> _DATA SHOWN_
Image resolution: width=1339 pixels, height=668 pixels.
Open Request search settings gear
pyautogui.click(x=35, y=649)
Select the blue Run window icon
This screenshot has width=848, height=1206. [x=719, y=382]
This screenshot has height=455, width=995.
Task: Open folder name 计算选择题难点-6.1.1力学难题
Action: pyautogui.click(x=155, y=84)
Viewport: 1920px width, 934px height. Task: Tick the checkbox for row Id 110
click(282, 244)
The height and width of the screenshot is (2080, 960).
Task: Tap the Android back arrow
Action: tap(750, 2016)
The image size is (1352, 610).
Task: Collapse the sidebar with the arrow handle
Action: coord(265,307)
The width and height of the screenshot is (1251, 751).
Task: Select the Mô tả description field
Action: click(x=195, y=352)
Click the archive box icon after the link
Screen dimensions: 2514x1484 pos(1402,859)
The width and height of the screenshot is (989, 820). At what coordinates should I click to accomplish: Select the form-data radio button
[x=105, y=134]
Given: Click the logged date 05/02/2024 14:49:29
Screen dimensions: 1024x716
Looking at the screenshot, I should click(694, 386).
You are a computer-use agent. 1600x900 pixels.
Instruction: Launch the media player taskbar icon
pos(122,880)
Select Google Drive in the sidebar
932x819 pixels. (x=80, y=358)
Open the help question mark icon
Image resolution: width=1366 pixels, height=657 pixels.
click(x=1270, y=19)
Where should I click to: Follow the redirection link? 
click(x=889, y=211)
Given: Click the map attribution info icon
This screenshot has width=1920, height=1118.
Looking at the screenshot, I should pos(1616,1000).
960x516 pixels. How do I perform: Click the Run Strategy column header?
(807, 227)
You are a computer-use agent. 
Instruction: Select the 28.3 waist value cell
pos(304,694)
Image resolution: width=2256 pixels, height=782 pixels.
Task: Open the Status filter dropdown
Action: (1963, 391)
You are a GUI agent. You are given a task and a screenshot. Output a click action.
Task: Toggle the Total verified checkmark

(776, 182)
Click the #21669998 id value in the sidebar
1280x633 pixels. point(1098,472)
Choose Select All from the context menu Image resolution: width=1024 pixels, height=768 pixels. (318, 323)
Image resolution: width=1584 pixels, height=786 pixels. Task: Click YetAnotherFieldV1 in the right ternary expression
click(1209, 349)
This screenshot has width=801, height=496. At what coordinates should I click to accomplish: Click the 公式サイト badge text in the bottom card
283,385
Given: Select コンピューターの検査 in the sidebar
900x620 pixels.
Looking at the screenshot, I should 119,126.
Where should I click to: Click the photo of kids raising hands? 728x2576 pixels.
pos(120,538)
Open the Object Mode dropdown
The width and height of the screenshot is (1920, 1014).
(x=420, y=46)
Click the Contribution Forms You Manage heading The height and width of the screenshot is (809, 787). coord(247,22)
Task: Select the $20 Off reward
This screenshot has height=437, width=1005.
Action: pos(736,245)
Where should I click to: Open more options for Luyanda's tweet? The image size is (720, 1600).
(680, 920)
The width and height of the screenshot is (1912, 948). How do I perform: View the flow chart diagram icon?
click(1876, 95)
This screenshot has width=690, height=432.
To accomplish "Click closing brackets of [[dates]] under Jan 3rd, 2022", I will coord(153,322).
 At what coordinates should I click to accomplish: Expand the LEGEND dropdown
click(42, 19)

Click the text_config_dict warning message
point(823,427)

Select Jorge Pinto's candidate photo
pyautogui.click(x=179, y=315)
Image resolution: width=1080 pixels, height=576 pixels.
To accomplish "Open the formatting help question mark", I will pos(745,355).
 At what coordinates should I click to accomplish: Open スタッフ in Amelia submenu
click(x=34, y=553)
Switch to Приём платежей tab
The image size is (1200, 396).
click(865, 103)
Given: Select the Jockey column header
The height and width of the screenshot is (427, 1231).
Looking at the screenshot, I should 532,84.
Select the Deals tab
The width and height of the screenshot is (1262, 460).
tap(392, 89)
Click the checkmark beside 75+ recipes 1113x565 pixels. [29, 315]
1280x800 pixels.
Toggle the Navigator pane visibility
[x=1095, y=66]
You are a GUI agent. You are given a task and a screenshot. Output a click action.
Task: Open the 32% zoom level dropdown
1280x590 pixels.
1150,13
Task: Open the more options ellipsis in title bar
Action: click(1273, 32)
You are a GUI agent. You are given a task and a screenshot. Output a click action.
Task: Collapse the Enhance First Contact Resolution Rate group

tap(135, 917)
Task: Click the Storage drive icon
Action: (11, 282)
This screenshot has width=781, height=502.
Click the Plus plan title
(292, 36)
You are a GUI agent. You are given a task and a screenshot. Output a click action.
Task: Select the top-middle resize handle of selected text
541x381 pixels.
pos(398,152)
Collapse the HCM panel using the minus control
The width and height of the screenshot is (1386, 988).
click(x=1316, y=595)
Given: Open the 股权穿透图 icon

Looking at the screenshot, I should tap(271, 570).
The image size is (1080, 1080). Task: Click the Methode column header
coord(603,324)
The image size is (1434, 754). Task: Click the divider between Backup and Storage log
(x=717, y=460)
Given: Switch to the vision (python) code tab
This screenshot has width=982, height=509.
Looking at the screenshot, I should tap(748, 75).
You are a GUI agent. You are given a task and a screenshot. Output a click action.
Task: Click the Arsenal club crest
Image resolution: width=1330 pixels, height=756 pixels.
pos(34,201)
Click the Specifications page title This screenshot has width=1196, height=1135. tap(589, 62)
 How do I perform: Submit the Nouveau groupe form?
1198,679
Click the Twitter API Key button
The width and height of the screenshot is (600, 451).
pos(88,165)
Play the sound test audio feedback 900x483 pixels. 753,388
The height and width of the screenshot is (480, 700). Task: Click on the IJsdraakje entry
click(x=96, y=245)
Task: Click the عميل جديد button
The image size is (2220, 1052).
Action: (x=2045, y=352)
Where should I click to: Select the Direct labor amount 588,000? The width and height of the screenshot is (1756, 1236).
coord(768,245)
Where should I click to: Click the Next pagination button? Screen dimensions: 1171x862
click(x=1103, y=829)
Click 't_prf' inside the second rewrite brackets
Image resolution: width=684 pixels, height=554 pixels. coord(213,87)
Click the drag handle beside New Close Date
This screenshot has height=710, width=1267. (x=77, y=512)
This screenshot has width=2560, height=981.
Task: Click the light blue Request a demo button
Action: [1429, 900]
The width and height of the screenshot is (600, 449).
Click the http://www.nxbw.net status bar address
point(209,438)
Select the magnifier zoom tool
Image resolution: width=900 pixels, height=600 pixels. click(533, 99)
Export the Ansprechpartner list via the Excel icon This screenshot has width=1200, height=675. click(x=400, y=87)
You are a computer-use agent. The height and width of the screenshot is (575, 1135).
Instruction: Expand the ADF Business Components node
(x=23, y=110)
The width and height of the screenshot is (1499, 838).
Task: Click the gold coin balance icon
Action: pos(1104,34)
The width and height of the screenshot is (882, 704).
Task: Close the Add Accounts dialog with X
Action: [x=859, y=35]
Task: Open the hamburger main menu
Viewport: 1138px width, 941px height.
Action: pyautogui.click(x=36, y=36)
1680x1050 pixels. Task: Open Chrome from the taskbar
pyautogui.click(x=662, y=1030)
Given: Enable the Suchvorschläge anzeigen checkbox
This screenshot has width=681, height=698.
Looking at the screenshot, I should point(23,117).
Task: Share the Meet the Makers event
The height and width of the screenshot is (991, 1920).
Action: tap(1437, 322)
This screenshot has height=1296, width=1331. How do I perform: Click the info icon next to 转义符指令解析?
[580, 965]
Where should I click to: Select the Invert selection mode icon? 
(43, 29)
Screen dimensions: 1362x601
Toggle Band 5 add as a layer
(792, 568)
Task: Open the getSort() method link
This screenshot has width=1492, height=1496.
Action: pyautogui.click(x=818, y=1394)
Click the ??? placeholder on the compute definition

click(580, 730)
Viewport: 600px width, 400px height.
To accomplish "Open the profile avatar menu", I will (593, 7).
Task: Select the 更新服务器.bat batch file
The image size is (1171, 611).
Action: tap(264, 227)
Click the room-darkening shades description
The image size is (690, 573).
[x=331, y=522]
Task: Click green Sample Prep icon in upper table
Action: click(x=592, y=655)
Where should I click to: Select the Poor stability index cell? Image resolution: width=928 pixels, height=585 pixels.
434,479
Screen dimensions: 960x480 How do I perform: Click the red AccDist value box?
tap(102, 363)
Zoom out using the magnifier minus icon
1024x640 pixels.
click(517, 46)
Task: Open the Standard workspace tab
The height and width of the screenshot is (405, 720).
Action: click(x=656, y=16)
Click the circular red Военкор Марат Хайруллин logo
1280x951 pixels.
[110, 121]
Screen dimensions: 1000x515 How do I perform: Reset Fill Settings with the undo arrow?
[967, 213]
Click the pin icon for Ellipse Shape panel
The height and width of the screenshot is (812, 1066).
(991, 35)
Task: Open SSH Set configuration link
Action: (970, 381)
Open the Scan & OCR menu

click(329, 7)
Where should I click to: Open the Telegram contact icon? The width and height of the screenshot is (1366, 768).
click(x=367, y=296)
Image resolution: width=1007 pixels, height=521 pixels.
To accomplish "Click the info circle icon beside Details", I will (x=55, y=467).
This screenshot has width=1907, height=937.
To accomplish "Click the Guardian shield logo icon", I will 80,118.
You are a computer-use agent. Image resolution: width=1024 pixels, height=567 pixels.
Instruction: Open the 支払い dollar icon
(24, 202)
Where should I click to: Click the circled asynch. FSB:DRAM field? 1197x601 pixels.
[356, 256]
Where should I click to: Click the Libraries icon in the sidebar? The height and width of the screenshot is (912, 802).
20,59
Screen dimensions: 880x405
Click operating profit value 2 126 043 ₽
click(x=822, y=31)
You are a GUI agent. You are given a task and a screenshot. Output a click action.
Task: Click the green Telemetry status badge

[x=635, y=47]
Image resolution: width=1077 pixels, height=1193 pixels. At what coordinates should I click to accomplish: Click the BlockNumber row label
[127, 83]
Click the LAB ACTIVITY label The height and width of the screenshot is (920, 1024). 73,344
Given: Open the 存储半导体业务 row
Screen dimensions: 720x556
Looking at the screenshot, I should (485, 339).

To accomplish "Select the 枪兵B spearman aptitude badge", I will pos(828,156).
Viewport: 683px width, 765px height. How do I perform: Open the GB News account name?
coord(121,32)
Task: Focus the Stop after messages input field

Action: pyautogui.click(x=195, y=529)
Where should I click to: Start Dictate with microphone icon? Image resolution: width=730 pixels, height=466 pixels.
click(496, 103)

> _ACTIVITY_
Go through the listing, and whenever a line contains the string "will", copy that line.

> _REPLY TO THE EXERCISE_
To accomplish "Click closing brackets of [[dates]] under Jan 3rd, 2022", I will coord(153,322).
To accomplish "Open the formatting help question mark", I will pos(745,355).
To accomplish "Open the profile avatar menu", I will (593, 7).
To accomplish "Click the info circle icon beside Details", I will (x=55, y=467).
To accomplish "Click the Guardian shield logo icon", I will 80,118.
To accomplish "Select the 枪兵B spearman aptitude badge", I will pos(828,156).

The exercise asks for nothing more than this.